About that last item: AlmaLinux can be installed on x86, Power, Arm, and IBM Z architectures.

On Monday, AlmaLinux celebrated AlmaLinux Day 2024 in Germany which was attended by more than 300 people.

Other RHEL/CentOS Linux Replacements

AlmaLinux isn’t the only Linux distribution that’s been vying for attention in the RHEL clone arena since CentOS quit being an option, with AlmaLinux, Oracle Linux, and Rocky Linux being the three largest.

Oracle Linux had actually been around for well over a decade before the CentOS Linux brouhaha that gave birth to AlmaLinux and Rocky Linux. It started life as an attempt by Oracle to cause grief for Red Hat after Red Hat’s 2006 purchase of JBoss, which came on the heels of a failed attempt by Oracle to purchase the same company for about the same amount of money as Red Hat ended up spending on the acquisition.

Because Oracle had partnered with Red Hat for years, with Oracle recommending RHEL as a preferred operating system for it’s database products, founder and then CEO Larry Ellison evidently saw this as a betrayal by Red Hat.

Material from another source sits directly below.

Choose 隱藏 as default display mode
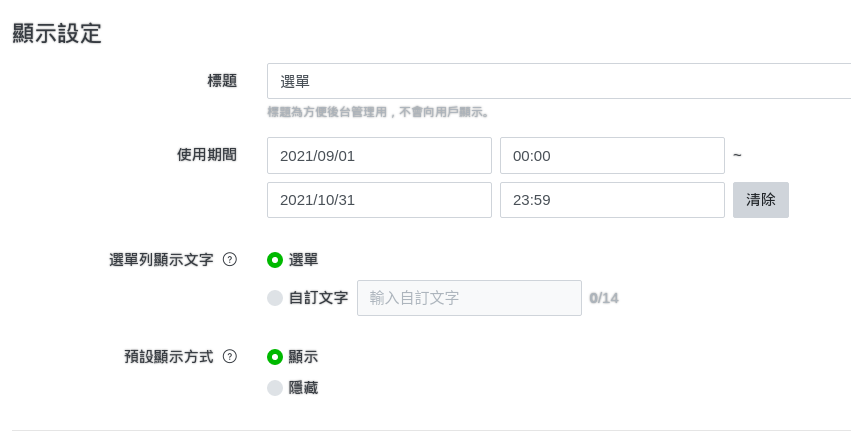This screenshot has width=851, height=444. (x=275, y=388)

As a response, Ellison not only had Oracle offer a clone of Red Hat, he also attempted to undermine Red Hat’s subscription pipeline — by far the company’s main source of revenue — by offering RHEL support contracts at a fraction of what Red Hat was charging.

These days, Oracle Linux is offered both as a line-by-line copy of RHEL, and is also available in a version that uses Oracle’s Unbreakable Enterprise Kernel.

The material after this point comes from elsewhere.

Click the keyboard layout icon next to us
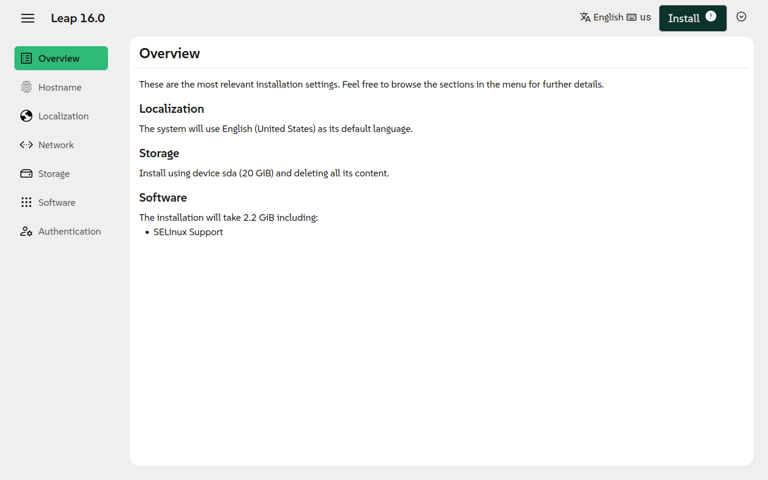Screen dimensions: 768x480 (632, 17)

Rocky Linux, the other major contender, was started by Gregory Kurtzer who is a co-founder of the original CentOS project. He was also the first to announce the launch of a replacement for CentOS, shortly after Red Hat announced an early end of life to CentOS 8 and that the distro was being repurposed to no longer be a downstream RHEL clone.

Both Rocky and Oracle Linux are marketed as line-by-line clones of RHEL. Towards this end, Oracle Linux relies on the Open Enterprise Linux Association, an organization that was started after Red Hat began attempting to make it more difficult for third-parties to gain access to its source code. It’s a collaborative effort between Oracle, SUSE, and CIQ, and it maintains a public facing repository of RHEL source code.

Although Rocky Linux is connected to OpenELA by proxy (co-counder Kurtzer, who is the distro’s owner of record for tax purposes, is also the founder and CEO of CIQ), it evidently doesn’t need to rely on OpenELA code to build its clone of RHEL. Brian Clemens, a co-founder of both Rocky Linux and Rocky Enterprise Software Foundation, said in a post on Mastodon that the distro doesn’t doesn’t use OpenELA as a source, although it does plan to eventually evaluate the organization’s code as a possible supplemental source.

“The existing Rocky Linux processes have overcome attempts at disturbing them, usage of OpenELA will only add to that resiliency,” said Clemens, who is also RESF’s VP.

AlmaLinux started life as a RHEL clone, but when Red Hat began to restrict access to its source code it moved instead to a model that offers ABI compatibility with RHEL, starting with AlmaLinux 9.3. This means that although the software might not be an exact copy of RHEL, the OS will offer a user experience that is indistinguishable from RHEL, regardless of whether the code is copied and pasted from RHEL’s source or comes from other channels.

Editor’s note: An earlier version of this article said that Rocky Linux uses code published by OpenELA to build its software, which is not correct.

One Comment

  1. RetiredIT RetiredIT March 23, 2024

    If I used a Red Hat distro it would be Rocky and not AlmaLinux. I had the most problems with AlmaLinux. But I can’t use either of them because a Bible program I use will not run on any Red Hat distro.